Das Wahlfach „Lebenskompetenz“ organisierte am 18. Oktober 2019 den ersten veganen Pausenbrotverkauf am Gymnasium Neustadt! Die Teilnehmerinnen hatten sich für die Vollkornbrote vier verschiedene Sorten überlegt und selbst hergestellt. Es gab süße sowie deftige Aufstriche, die bestimmte Kriterien einhalten sollten. Vegan, möglichst gesund und möglichst nachhaltig.
Vegan heißt auf tierische Produkte zu verzichten. Gesund heißt, dass die Zutaten möglichst frisch sein sollten, auf synthetische Geschmacksverstärker oder Konservierungsstoffe und Gen-Technik verzichtet wurde, Zutaten verwendet wurden, deren Inhaltsstoffe zahlreiche positive Auswirkungen auf den menschlichen Körper haben sollen, die Aufstriche so zubereitet wurden, dass diese auch noch enthalten sind etc. Der Aspekt Nachhaltigkeit hat sich als gar nicht so leicht herausgestellt, weil allein schon der Begriff auch in Fachkreisen teilweise zu unterschiedlichen Antworten führt. Daher haben die Schülerinnen in der Gruppe geklärt, was ihnen im Bezug auf Lebensmittel wichtig ist: regional und saisonal, unter fairen Bedingungen (also auch sozial gerecht für die Arbeiter) hergestellt, bio-Qualität – also auch ohne Gen-Technik – sowie ökologisch. Ähnlich schwierig ist daher die Umsetzung gewesen: Welche Produkte wählt man aus? Welche Prioritäten setzt man? Bestimmte Zutaten werden nicht in Deutschland erzeugt oder haben einen größeren ökologischen Fußabdruck als andere, dürfen sie trotzdem verwendet werden? Dass wir als Menschen irgendwie handeln müssen, ist klar. Wir haben mittlerweile aber den Luxus einer immensen Auswahl und somit liegt es auch an uns, was wir wählen, nachdem wir verglichen haben – z.B. umweltverträgliche Herstellung vor oder nach kürzeren Transportwegen vor oder nach Bio-Qualität vor oder nach Fairtrade?

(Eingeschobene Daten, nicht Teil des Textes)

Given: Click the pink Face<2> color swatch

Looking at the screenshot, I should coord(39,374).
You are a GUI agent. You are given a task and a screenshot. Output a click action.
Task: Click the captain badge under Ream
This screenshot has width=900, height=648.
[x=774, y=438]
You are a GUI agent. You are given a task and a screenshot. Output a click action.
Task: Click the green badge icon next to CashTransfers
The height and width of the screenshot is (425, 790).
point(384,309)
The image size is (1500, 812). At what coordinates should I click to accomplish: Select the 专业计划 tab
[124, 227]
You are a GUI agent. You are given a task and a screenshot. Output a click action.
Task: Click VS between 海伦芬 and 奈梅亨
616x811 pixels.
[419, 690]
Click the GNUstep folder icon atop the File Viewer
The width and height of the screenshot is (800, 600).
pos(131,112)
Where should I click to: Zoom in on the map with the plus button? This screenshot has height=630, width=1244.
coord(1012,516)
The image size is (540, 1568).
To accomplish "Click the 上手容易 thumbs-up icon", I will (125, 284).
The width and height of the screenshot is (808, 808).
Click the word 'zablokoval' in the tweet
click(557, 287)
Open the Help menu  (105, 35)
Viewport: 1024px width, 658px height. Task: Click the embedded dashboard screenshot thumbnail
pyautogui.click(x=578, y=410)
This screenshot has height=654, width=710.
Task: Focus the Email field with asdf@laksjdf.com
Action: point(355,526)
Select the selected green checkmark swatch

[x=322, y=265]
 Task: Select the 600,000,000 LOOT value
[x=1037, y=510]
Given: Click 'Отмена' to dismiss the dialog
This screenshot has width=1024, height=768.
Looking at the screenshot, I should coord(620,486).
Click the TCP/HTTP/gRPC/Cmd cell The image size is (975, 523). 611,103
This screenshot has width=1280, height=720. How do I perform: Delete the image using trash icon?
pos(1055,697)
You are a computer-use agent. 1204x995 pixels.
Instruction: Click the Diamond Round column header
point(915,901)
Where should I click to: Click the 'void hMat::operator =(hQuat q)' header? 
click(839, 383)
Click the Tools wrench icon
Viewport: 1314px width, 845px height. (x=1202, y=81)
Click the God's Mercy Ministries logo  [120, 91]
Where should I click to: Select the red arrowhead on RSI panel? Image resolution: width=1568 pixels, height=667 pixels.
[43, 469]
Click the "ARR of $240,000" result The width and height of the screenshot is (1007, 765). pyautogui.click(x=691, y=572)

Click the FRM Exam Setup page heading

Dass nicht alles immer unter einen Hut zu bringen ist und dies auch nicht unbedingt immer sein muss, wurde hier deutlich. Entscheidend ist bei so einem Thema jedoch am Ende, nicht das Haar in der Suppe der anderen zu suchen, sondern sich selbst für diese Thematik zu sensibilisieren, bei der jeder für sich entscheiden muss, wie er damit umgeht.
Wichtig war den Schülerinnen und ihrer Wahlfachleiterin Frau StRin Arnold, zu vermitteln, dass ein veganes Pausenbrot gut schmecken kann, ein Bewusstsein für vegane Ernährung, Gesundheit und Nachhaltigkeit zu schaffen sowie Neugierde dafür zu entwickeln. Positive Bilanz konnten sie allemal ziehen: Alle Pausenbrote wurden verkauft und niemand blieb hungrig.